* КОРОТКАЯ ЗАДАЧА:
Проверьте, согласуются ли с показанным ниже текстом следующие утверждения, и для каждого ответьте «да» или «нет», дословно приведя решающие слова текста.
1. Развод родителей произошел в 2009 году.
2. В 2013–2014 годах отец переехал в город.
3. После отъезда отца разговоры о важном прекратились.

* ПОКАЗАННЫЙ ТЕКСТ:
Про точку отсчета. Я не знаю, в какой момент я окончательно перестала быть ребенком.
В 2009, когда развелись мои родители, мне уже достало мужества и рассудительности принять тот факт, что "как раньше" никогда не будет, и мама должна жить дальше и быть счастливой отдельно от меня, брата и моего отца, своего бывшего мужа. Будь я тогда совсем ребенком, наверное, до последнего цеплялась бы за мамину юбку и орала, что такниззяпочтоидоколе. Но нет.
В 2013-2014, когда отец уехал в деревню, у меня наконец-то получилось взглянуть на него не как на божественную родительскую фигуру, и не как на тунеядца-алкоголика-тымневсюжизньиспортил, а как на обычного взрослого мужика, с его собственными проблемами, неудавшейся жизнью, добрым сердцем и скверным характером. Мы наконец-то стали говорить о важном, писать о том, что болит, ощущать себя как отдельных взрослых людей.

* ИЗВЛЕЧЕННЫЕ СТРОКИ:

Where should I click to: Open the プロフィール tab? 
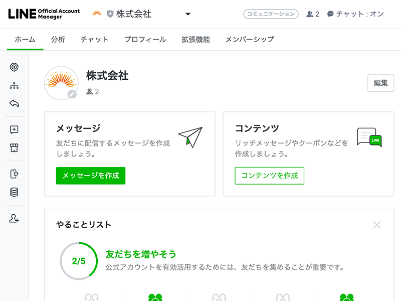145,40
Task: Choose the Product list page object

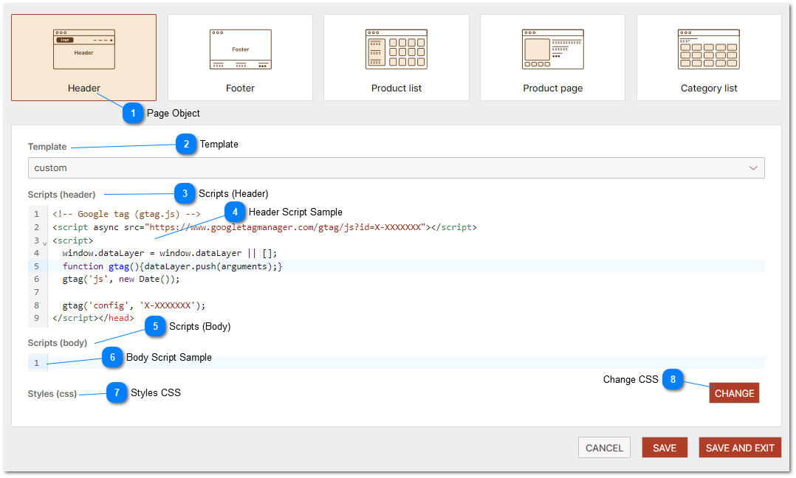Action: click(397, 58)
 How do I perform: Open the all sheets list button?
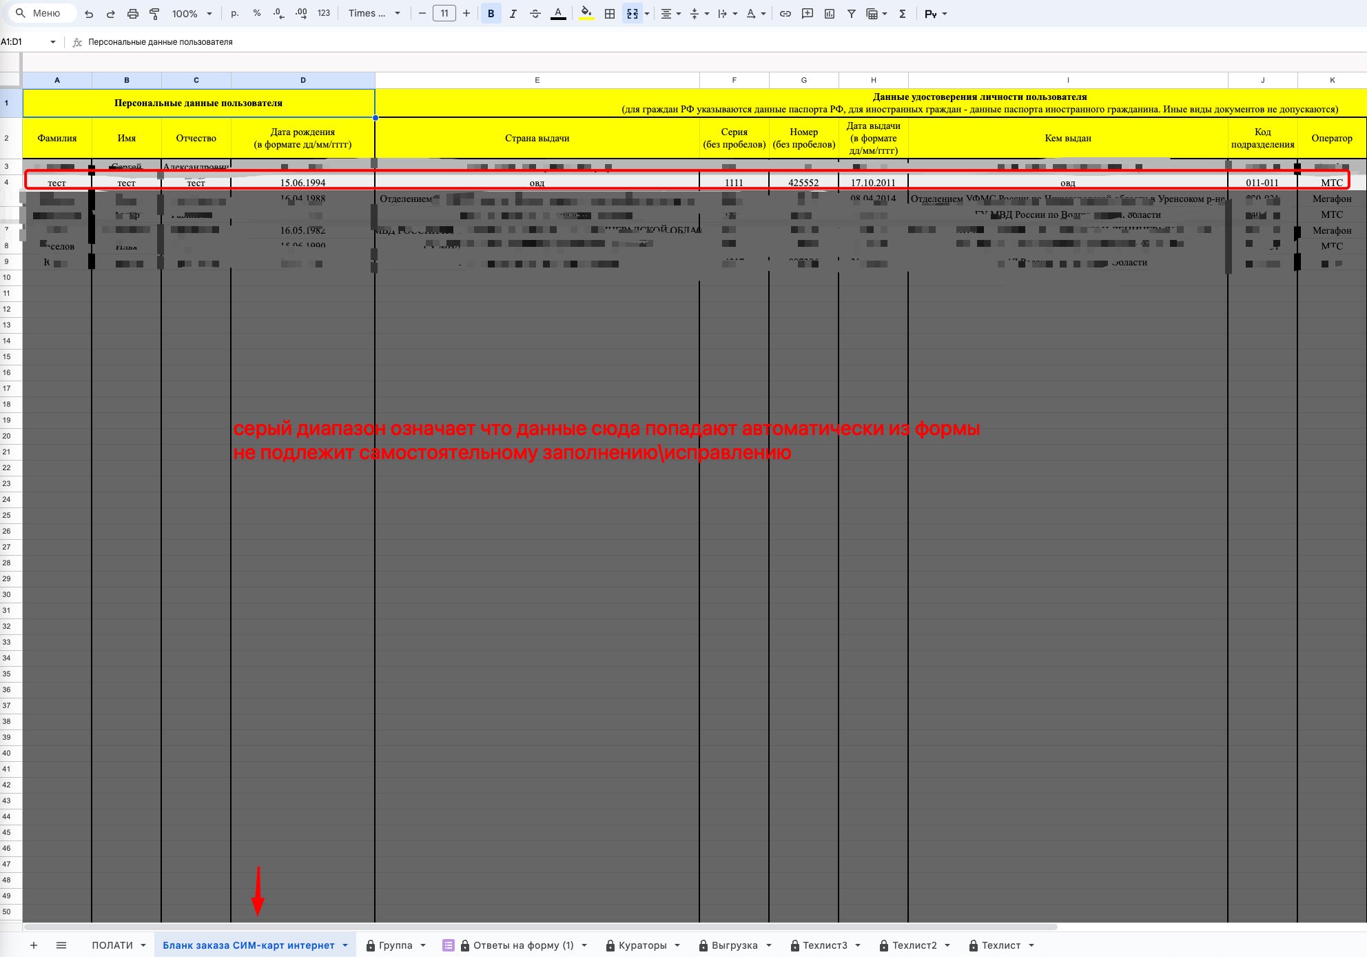coord(61,945)
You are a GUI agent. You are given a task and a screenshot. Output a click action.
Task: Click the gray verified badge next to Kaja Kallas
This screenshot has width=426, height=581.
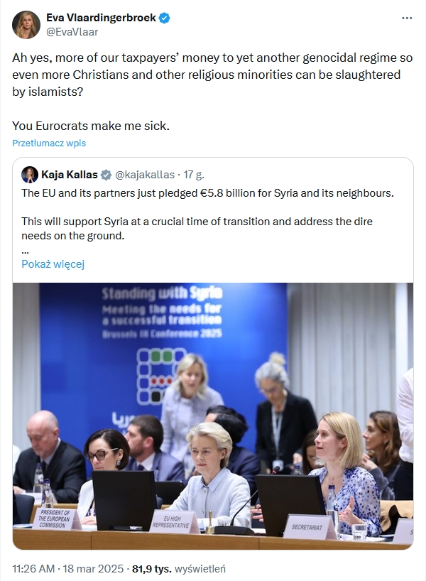[106, 175]
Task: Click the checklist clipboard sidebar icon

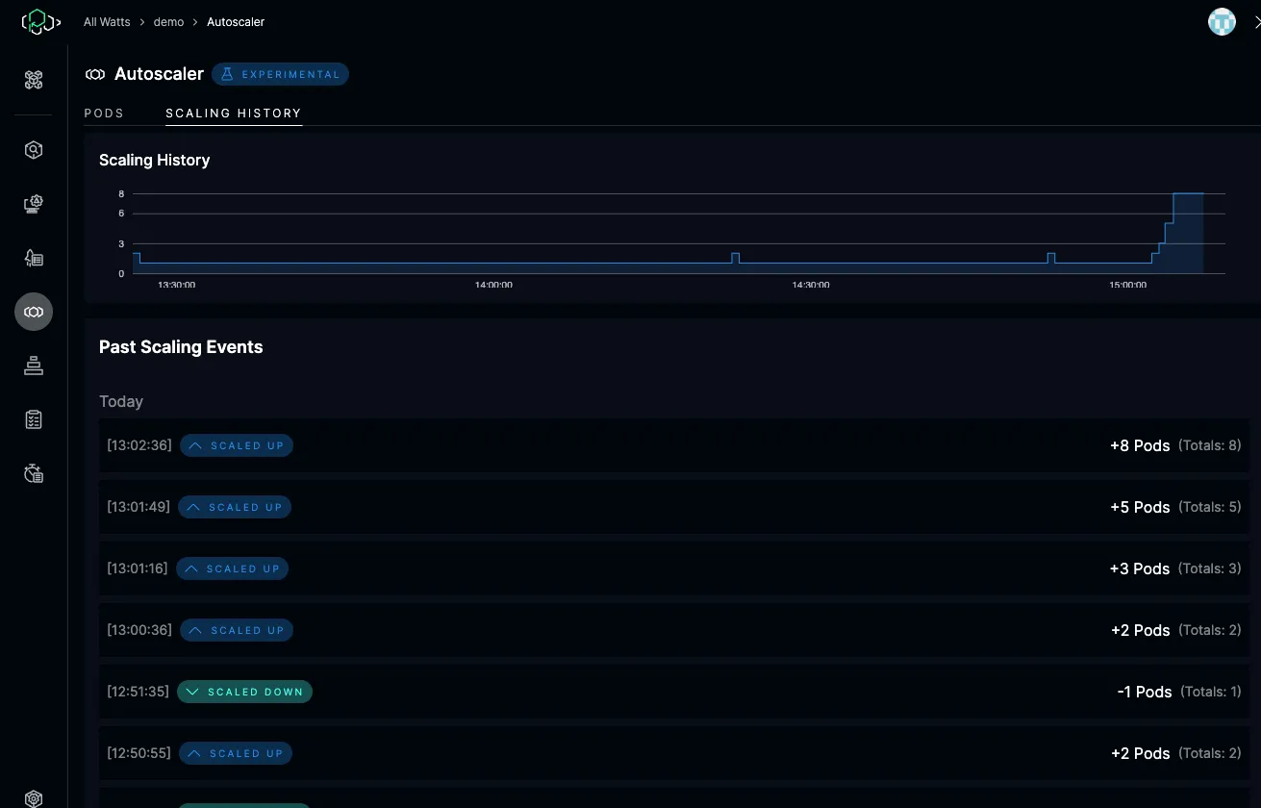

* РЕШЕНИЕ ЗАДАЧИ:
1. Да: «В 2009, когда развелись мои родители».
2. Нет: «когда отец уехал в деревню».
3. Нет: «Мы наконец-то стали говорить о важном».